» Action item: Every record that follows must be returned word for word.
━━━━━━
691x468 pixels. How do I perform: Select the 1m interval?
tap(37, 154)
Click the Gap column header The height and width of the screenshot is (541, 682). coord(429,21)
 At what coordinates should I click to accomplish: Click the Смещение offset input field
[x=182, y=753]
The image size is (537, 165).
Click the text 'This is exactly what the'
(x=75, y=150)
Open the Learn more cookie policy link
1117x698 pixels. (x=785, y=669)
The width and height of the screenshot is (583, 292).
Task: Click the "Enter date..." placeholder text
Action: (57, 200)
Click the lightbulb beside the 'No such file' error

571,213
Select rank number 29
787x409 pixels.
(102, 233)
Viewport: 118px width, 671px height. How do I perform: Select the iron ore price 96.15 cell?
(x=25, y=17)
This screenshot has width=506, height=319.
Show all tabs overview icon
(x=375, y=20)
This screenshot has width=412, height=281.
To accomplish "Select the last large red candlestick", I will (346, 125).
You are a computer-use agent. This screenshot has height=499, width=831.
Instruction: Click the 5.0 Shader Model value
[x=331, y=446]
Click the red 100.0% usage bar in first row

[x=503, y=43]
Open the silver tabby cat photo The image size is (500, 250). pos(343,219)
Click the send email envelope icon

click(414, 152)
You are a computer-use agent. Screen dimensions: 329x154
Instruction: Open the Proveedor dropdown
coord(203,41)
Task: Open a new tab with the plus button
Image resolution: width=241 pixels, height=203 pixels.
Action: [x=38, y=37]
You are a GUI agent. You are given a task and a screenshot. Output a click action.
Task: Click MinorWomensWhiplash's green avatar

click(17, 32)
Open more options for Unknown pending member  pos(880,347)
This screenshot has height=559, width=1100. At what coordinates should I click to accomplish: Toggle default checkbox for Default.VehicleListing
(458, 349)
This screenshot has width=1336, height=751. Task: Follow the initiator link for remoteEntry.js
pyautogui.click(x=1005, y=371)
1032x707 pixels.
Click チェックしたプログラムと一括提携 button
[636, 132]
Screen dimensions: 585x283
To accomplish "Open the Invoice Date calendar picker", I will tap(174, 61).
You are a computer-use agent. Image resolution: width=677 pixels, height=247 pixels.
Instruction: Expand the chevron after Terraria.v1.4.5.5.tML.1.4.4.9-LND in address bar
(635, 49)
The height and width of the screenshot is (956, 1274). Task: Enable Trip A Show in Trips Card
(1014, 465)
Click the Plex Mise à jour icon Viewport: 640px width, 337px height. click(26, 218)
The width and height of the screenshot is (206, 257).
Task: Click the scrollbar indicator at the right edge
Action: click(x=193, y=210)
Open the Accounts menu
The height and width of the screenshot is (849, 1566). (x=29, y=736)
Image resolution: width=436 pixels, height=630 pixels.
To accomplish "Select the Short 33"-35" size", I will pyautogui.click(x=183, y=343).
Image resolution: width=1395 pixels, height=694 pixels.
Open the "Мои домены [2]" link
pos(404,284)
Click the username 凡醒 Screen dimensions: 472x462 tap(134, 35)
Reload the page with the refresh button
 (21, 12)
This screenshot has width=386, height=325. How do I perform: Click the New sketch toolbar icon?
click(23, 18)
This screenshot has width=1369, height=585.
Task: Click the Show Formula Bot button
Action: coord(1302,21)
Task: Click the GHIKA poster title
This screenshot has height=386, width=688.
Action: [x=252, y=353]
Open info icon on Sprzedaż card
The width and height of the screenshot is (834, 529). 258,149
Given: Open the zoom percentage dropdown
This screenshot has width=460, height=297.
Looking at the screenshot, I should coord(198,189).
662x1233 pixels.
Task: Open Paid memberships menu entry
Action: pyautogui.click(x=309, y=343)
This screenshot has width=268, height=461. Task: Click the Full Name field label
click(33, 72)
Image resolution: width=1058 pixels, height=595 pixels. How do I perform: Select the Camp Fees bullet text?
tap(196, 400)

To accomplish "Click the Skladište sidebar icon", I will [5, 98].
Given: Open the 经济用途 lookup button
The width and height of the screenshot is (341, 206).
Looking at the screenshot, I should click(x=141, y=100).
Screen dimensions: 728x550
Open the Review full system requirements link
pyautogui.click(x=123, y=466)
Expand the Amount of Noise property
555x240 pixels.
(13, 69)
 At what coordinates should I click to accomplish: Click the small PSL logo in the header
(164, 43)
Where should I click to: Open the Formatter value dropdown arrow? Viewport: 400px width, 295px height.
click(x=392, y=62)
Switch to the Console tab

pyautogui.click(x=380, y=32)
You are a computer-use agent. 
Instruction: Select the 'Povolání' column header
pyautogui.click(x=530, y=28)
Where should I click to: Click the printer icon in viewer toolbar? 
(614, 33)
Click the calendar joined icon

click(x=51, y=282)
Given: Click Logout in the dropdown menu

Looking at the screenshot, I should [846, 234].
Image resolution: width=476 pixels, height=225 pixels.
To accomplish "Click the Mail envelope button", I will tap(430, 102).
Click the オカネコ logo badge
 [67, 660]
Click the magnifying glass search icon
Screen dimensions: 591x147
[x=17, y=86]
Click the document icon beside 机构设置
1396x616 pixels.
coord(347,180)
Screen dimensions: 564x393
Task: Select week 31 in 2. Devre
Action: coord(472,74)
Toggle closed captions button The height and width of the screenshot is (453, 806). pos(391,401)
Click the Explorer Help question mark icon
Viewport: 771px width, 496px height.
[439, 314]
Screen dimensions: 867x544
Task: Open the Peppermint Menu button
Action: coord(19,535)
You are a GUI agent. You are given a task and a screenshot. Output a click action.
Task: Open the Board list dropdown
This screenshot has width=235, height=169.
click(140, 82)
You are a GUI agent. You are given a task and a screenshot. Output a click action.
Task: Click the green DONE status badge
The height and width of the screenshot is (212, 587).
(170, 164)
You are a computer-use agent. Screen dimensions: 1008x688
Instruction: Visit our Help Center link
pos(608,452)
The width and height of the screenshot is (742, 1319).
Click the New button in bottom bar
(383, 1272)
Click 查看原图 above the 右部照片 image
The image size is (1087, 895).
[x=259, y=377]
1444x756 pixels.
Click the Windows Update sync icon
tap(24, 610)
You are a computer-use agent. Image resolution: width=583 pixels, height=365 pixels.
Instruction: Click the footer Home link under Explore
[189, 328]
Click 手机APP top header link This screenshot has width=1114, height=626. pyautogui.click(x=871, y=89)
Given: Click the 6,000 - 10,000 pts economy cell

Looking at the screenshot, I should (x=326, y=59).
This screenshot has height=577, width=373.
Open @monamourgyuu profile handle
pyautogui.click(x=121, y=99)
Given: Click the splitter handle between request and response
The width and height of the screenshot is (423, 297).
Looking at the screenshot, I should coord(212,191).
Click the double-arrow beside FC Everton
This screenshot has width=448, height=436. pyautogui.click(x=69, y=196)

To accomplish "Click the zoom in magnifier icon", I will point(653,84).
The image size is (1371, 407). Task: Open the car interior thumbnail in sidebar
━━━━━━
» Answer below:
691x468 pixels. How do I perform: Select the 1m interval?
tap(37, 154)
Click the Gap column header The height and width of the screenshot is (541, 682). coord(429,21)
 At what coordinates should I click to accomplish: Click the Смещение offset input field
[x=182, y=753]
The image size is (537, 165).
Click the text 'This is exactly what the'
(x=75, y=150)
Open the Learn more cookie policy link
1117x698 pixels. (x=785, y=669)
The width and height of the screenshot is (583, 292).
Task: Click the "Enter date..." placeholder text
Action: (57, 200)
Click the lightbulb beside the 'No such file' error

571,213
Select rank number 29
787x409 pixels.
(102, 233)
Viewport: 118px width, 671px height. How do I perform: Select the iron ore price 96.15 cell?
(x=25, y=17)
This screenshot has width=506, height=319.
Show all tabs overview icon
(x=375, y=20)
This screenshot has width=412, height=281.
To accomplish "Select the last large red candlestick", I will (346, 125).
You are a computer-use agent. This screenshot has height=499, width=831.
Instruction: Click the 5.0 Shader Model value
[x=331, y=446]
Click the red 100.0% usage bar in first row

[x=503, y=43]
Open the silver tabby cat photo The image size is (500, 250). pos(343,219)
Click the send email envelope icon

click(414, 152)
You are a computer-use agent. Screen dimensions: 329x154
Instruction: Open the Proveedor dropdown
coord(203,41)
Task: Open a new tab with the plus button
Image resolution: width=241 pixels, height=203 pixels.
Action: [x=38, y=37]
You are a GUI agent. You are given a task and a screenshot. Output a click action.
Task: Click MinorWomensWhiplash's green avatar

click(17, 32)
Open more options for Unknown pending member  pos(880,347)
This screenshot has height=559, width=1100. At what coordinates should I click to accomplish: Toggle default checkbox for Default.VehicleListing
(458, 349)
This screenshot has width=1336, height=751. Task: Follow the initiator link for remoteEntry.js
pyautogui.click(x=1005, y=371)
1032x707 pixels.
Click チェックしたプログラムと一括提携 button
[636, 132]
Screen dimensions: 585x283
To accomplish "Open the Invoice Date calendar picker", I will tap(174, 61).
You are a computer-use agent. Image resolution: width=677 pixels, height=247 pixels.
Instruction: Expand the chevron after Terraria.v1.4.5.5.tML.1.4.4.9-LND in address bar
(635, 49)
The height and width of the screenshot is (956, 1274). Task: Enable Trip A Show in Trips Card
(1014, 465)
Click the Plex Mise à jour icon Viewport: 640px width, 337px height. click(26, 218)
The width and height of the screenshot is (206, 257).
Task: Click the scrollbar indicator at the right edge
Action: click(x=193, y=210)
Open the Accounts menu
The height and width of the screenshot is (849, 1566). (x=29, y=736)
Image resolution: width=436 pixels, height=630 pixels.
To accomplish "Select the Short 33"-35" size", I will pyautogui.click(x=183, y=343).
Image resolution: width=1395 pixels, height=694 pixels.
Open the "Мои домены [2]" link
pos(404,284)
Click the username 凡醒 Screen dimensions: 472x462 tap(134, 35)
Reload the page with the refresh button
 (21, 12)
This screenshot has width=386, height=325. How do I perform: Click the New sketch toolbar icon?
click(23, 18)
This screenshot has width=1369, height=585.
Task: Click the Show Formula Bot button
Action: coord(1302,21)
Task: Click the GHIKA poster title
This screenshot has height=386, width=688.
Action: [x=252, y=353]
Open info icon on Sprzedaż card
The width and height of the screenshot is (834, 529). 258,149
Given: Open the zoom percentage dropdown
This screenshot has width=460, height=297.
Looking at the screenshot, I should coord(198,189).
662x1233 pixels.
Task: Open Paid memberships menu entry
Action: pyautogui.click(x=309, y=343)
This screenshot has width=268, height=461. Task: Click the Full Name field label
click(33, 72)
Image resolution: width=1058 pixels, height=595 pixels. How do I perform: Select the Camp Fees bullet text?
tap(196, 400)

To accomplish "Click the Skladište sidebar icon", I will [5, 98].
Given: Open the 经济用途 lookup button
The width and height of the screenshot is (341, 206).
Looking at the screenshot, I should click(x=141, y=100).
Screen dimensions: 728x550
Open the Review full system requirements link
pyautogui.click(x=123, y=466)
Expand the Amount of Noise property
555x240 pixels.
(13, 69)
 At what coordinates should I click to accomplish: Click the small PSL logo in the header
(164, 43)
Where should I click to: Open the Formatter value dropdown arrow? Viewport: 400px width, 295px height.
click(x=392, y=62)
Switch to the Console tab

pyautogui.click(x=380, y=32)
You are a computer-use agent. 
Instruction: Select the 'Povolání' column header
pyautogui.click(x=530, y=28)
Where should I click to: Click the printer icon in viewer toolbar? 
(614, 33)
Click the calendar joined icon

click(x=51, y=282)
Given: Click Logout in the dropdown menu

Looking at the screenshot, I should [846, 234].
Image resolution: width=476 pixels, height=225 pixels.
To accomplish "Click the Mail envelope button", I will tap(430, 102).
Click the オカネコ logo badge
 [67, 660]
Click the magnifying glass search icon
Screen dimensions: 591x147
[x=17, y=86]
Click the document icon beside 机构设置
1396x616 pixels.
coord(347,180)
Screen dimensions: 564x393
Task: Select week 31 in 2. Devre
Action: coord(472,74)
Toggle closed captions button The height and width of the screenshot is (453, 806). pos(391,401)
Click the Explorer Help question mark icon
Viewport: 771px width, 496px height.
[439, 314]
Screen dimensions: 867x544
Task: Open the Peppermint Menu button
Action: coord(19,535)
You are a GUI agent. You are given a task and a screenshot. Output a click action.
Task: Open the Board list dropdown
This screenshot has width=235, height=169.
click(140, 82)
You are a GUI agent. You are given a task and a screenshot. Output a click action.
Task: Click the green DONE status badge
The height and width of the screenshot is (212, 587).
(170, 164)
You are a computer-use agent. Screen dimensions: 1008x688
Instruction: Visit our Help Center link
pos(608,452)
The width and height of the screenshot is (742, 1319).
Click the New button in bottom bar
(383, 1272)
Click 查看原图 above the 右部照片 image
The image size is (1087, 895).
[x=259, y=377]
1444x756 pixels.
Click the Windows Update sync icon
tap(24, 610)
You are a computer-use agent. Image resolution: width=583 pixels, height=365 pixels.
Instruction: Click the footer Home link under Explore
[189, 328]
Click 手机APP top header link This screenshot has width=1114, height=626. pyautogui.click(x=871, y=89)
Given: Click the 6,000 - 10,000 pts economy cell

Looking at the screenshot, I should (x=326, y=59).
This screenshot has height=577, width=373.
Open @monamourgyuu profile handle
pyautogui.click(x=121, y=99)
Given: Click the splitter handle between request and response
The width and height of the screenshot is (423, 297).
Looking at the screenshot, I should coord(212,191).
Click the double-arrow beside FC Everton
This screenshot has width=448, height=436. pyautogui.click(x=69, y=196)

To accomplish "Click the zoom in magnifier icon", I will point(653,84).
The image size is (1371, 407). Task: Open the car interior thumbnail in sidebar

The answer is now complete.